Hepsine 'Siyasi Öcü' rozeti taktım – Ezgi Başaran

  • Arşiv
  • |
  • Basın
  • |
  • 21 Kasım 2012
  • 06:58

İsrail’in savunma sistemi Demir Kubbe’nin (Iron Dome) marifetlerini öğrenmiş olduk. Hamas’ın fırlattığı 650 kısa ve orta menzilli füzenin 250’sini nasıl düşürdüğünü, duyargalarının nasıl 65 kilometre çapında bir daire içinde zehir gibi çalıştığını...

Gazze’den 2012’nin başından son çatışmaya kadar İsrail’e kaç füze atıldığını... (800 civarında.)

Bunların çetelesini tutarken savaşın alev alma kronolojisini çözmeye çalıştık: Olay, 3 Kasım’da, İsrail’in sınırına yaklaşan (onların deyimiyle) bir meczubun dur ihtarına uymaması sonucu vurulmasıyla mı başladı?

Ya da 8 Kasım’da Gazze sınırında, Filistin Direniş Komitesi’nin İsrail’in dört tankını havaya uçurmasıyla mı?

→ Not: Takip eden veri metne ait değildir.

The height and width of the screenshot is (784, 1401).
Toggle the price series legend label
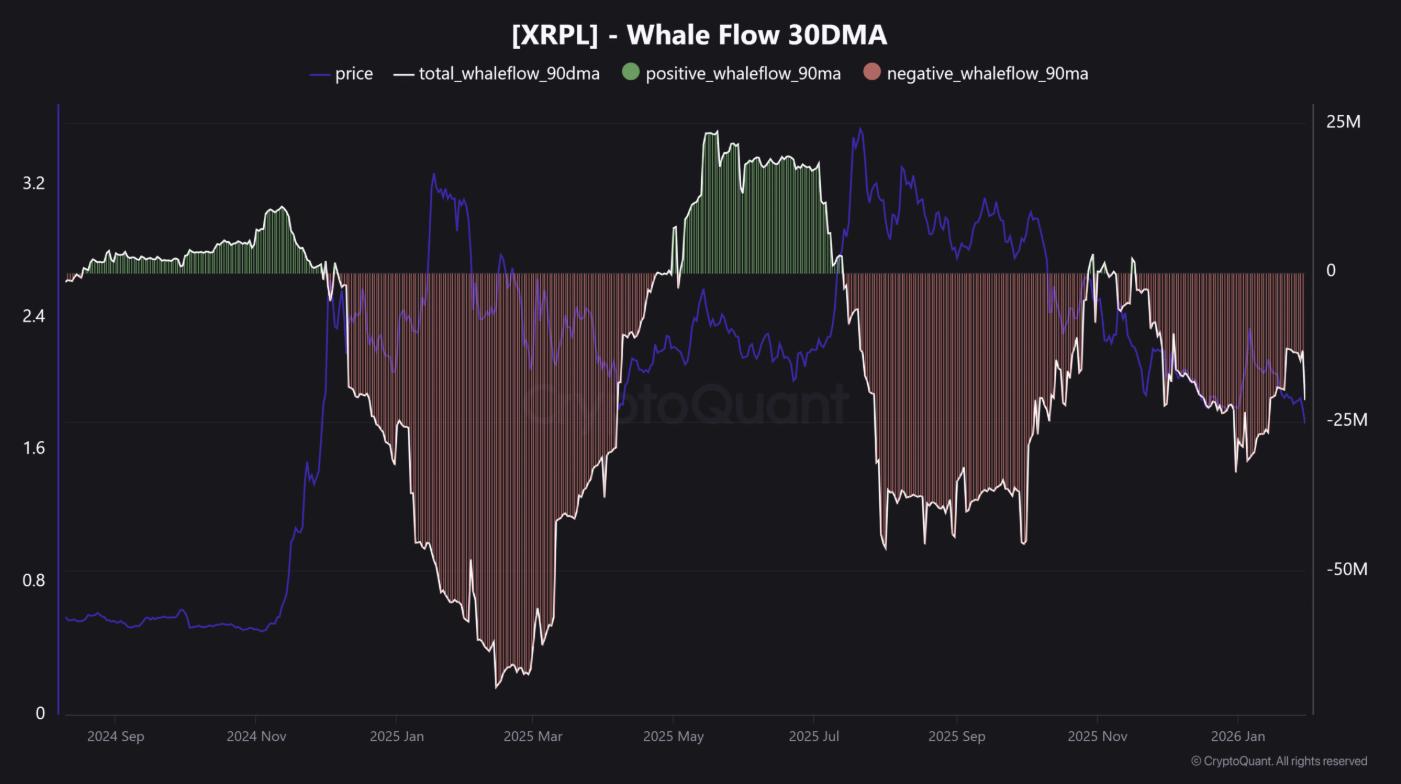pyautogui.click(x=354, y=74)
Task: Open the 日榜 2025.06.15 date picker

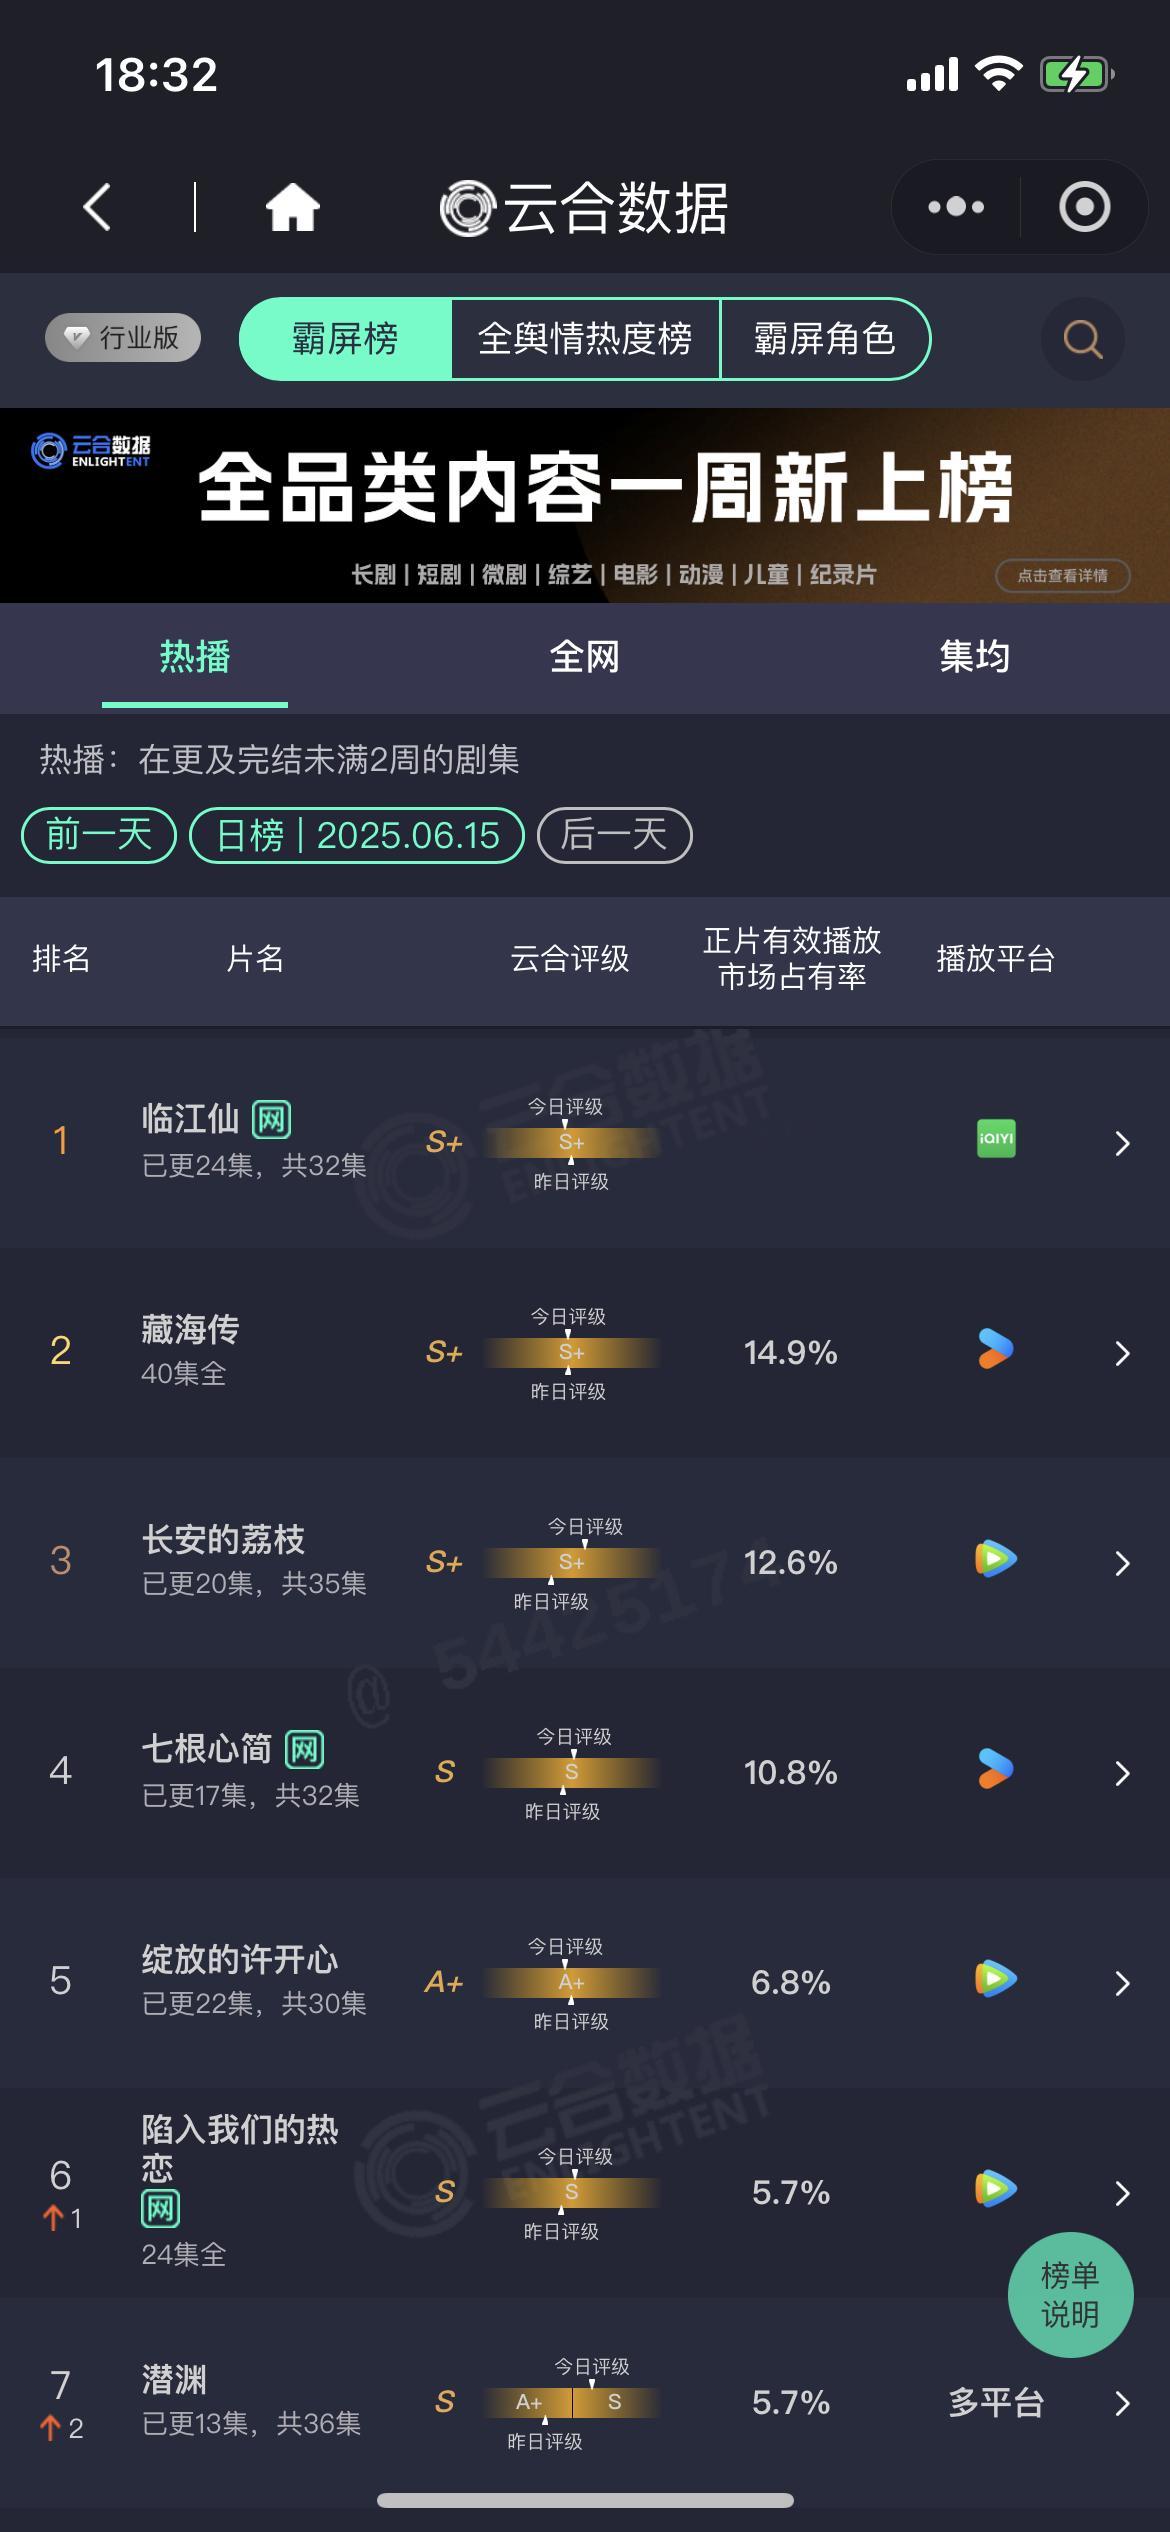Action: click(x=357, y=835)
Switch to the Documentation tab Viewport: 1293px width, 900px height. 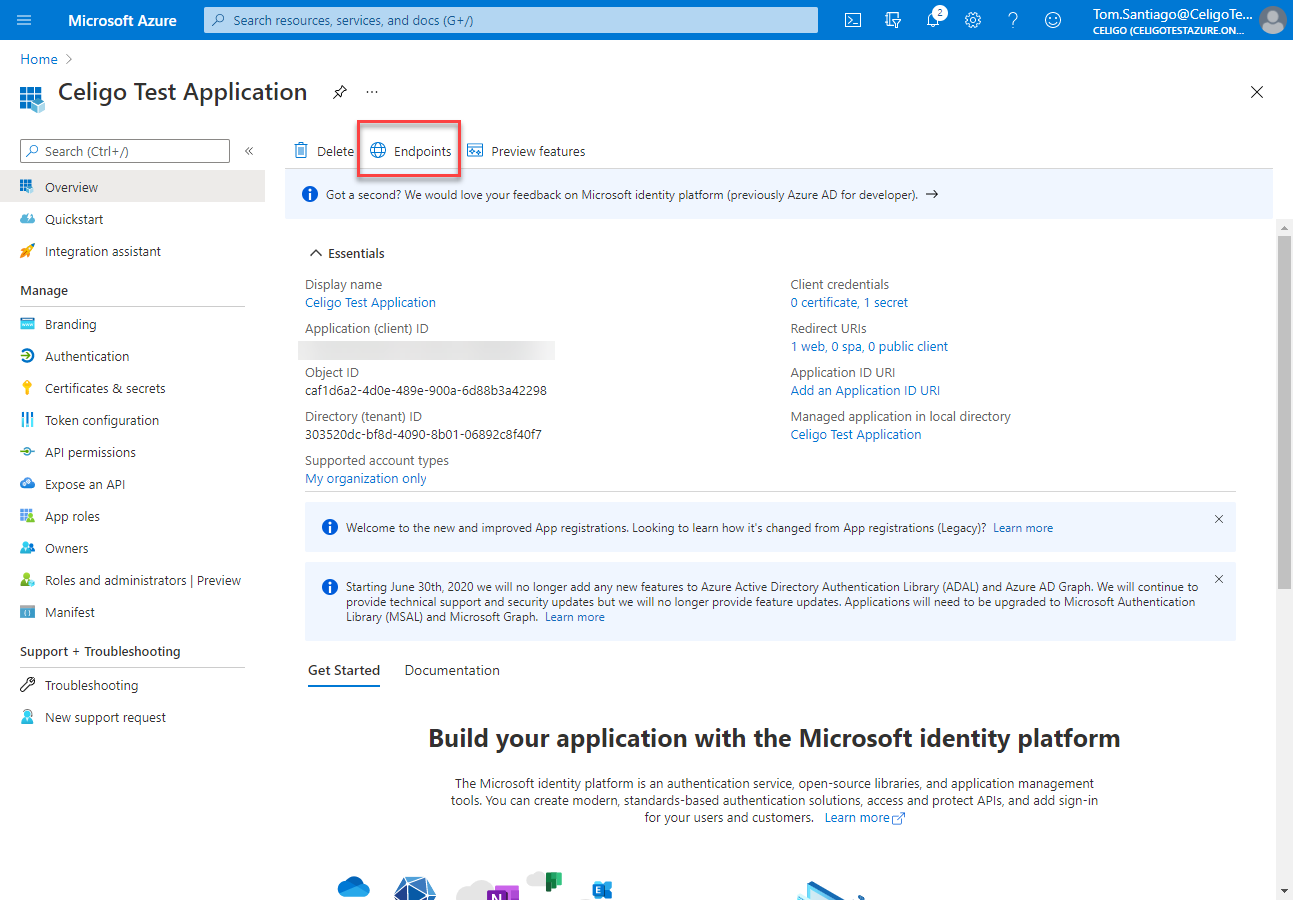point(452,671)
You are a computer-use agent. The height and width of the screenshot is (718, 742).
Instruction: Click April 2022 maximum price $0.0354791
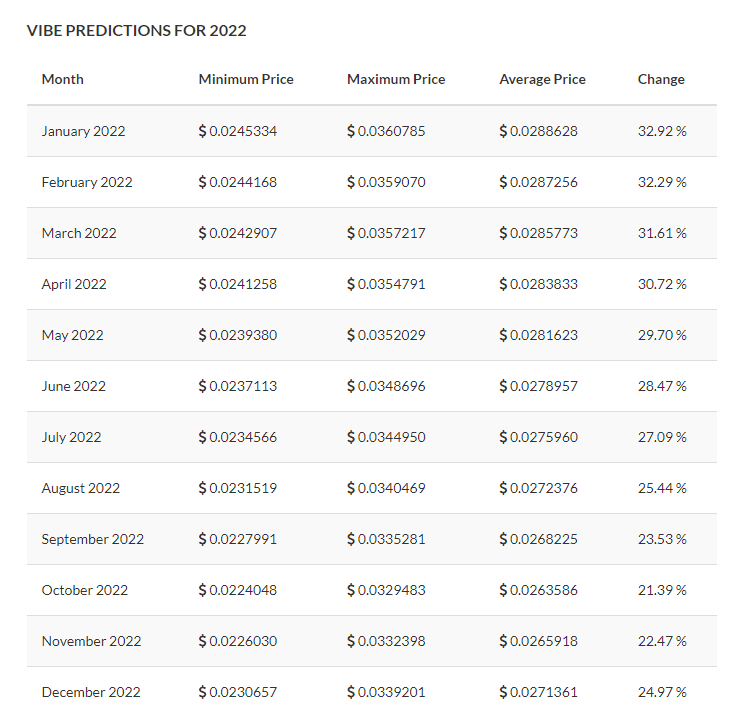coord(386,284)
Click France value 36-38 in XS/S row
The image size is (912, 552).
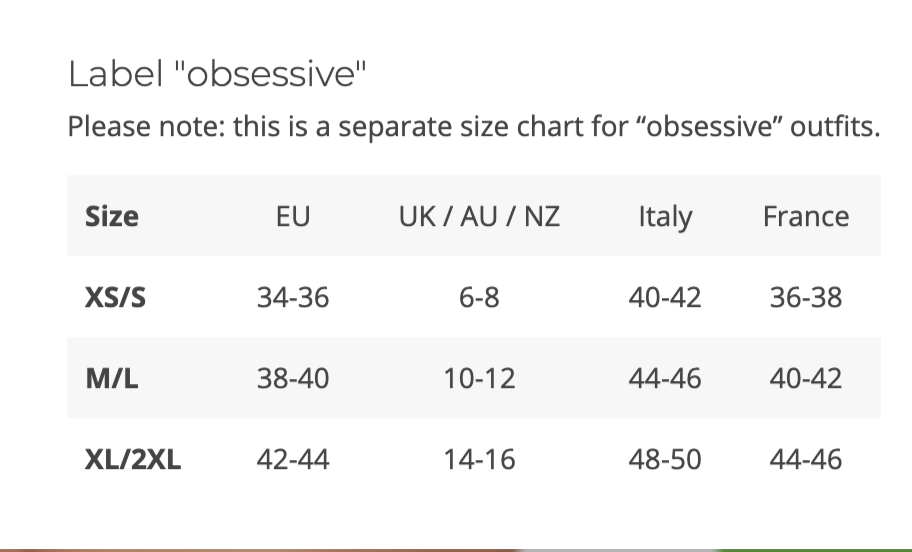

İnsan canını bir veresiye defterinde toplayıp çıkararak Gazze-İsrail çatışmasını izliyoruz. Netanyahu’nun sosyopatlık seviyesine varan şahinliğini, İsrail ordusunun gücünü yahut Hamas’ın direniş ve siyaset taktiklerindeki gayri ahlaki tutumunu, bir savaşın ölülerini ayırmak için araç haline getiriyoruz. İyi ölüler ve kötü ölüler yoktur savaşta. Savaşa sokan liderler, devletler vardır.

* * *

Aslında şöyle: Savaş, biz burada füzeleri ve ölüleri ayırırken, mantıkları çarpıştırırken, bu liderlerin ve devletlerin ortaya sürdüğü sanal rozetler ve puanlardır. Günümüzde iyice öyle. İsrail ordusu, insani değerlerden söz etmesinin lüzumsuz olduğunu bilecek kadar görevini özümsemiş (“Orduyum ben, işim öldürmek” diyor bir bakıma), bu öz bilgiyi ortaya saçacak kadar da müdanasız ve aymaz olduğu için dediğimi birebir örnekleyebileceğim.

Gazze’yi bombaladığını Twitter üzerinden duyurduktan sonraki gün destekçilerini blog’una davet etti IDF (İsrail ordusu). Ve aslında geçen temmuzdan beri kenarda köşe tuttuğu bir ‘zevkli oyunu’ devreye soktu. Şöyle ki: Eğer bu blog’a günde en az 10 kez girer ve blog’un yayımladığı bilgileri Twitter’da paylaşırsanız ‘Sadık’ rozeti, eğer blog içinde birkaç arama yaparsanız ‘Araştırma Memuru’ rozeti alıyorsunuz. Sanırsınız konumuz savaş değil; hamburgercinin indirim kuponunu biriktireceğiz. Sanırsınız Filistinli ve İsrailli siviller ölmüyor da İsrail ordusu pazarlama kampanyası yapıyor. El oyalamasa, eminim, rozet sahiplerine minyatür ‘Demir Kubbe’ler, uçaksavarlar paketleyip postalar. ‘Postal’amak ister yani.

* * *

Ariel Şaron’un oğlu Gilad, iki gün önce Jerusalem Post gazetesine şöyle yazmıştı: “Evet, Tarzan gibi iyi bir başlangıç yaptık. Fakat Gazze’dekiler Hamas’ı seçtikleri için artık masum siviller değildir. Bundan sonraki adımımızı belirlemeliyiz. Bence Gazze’nin tüm mahallelerine girelim. Gazze’yi dümdüz edelim.” Kendini kaybetmenin seviyesi bir kenara, başka bir gerçeğe dikkat edelim: Filistinliler, Hamas’ı, İsrailliler Netanyahu gibi birini seçti diye dünyanın bir bölümüne göre ‘masum siviller’ kategorisinden sınır dışı edildiler.

10 numara savaş, işte bu. Tek bir tarafa konuşan, dış politikasını ancak tek bir tarafa konuşabilecek biçimde kilitleyen, insanları unutan tüm dünya liderlerine de benden bir rozet:

Political Villian yahut Siyasi Öcü! Alsınlar yakalarına şey etsinler.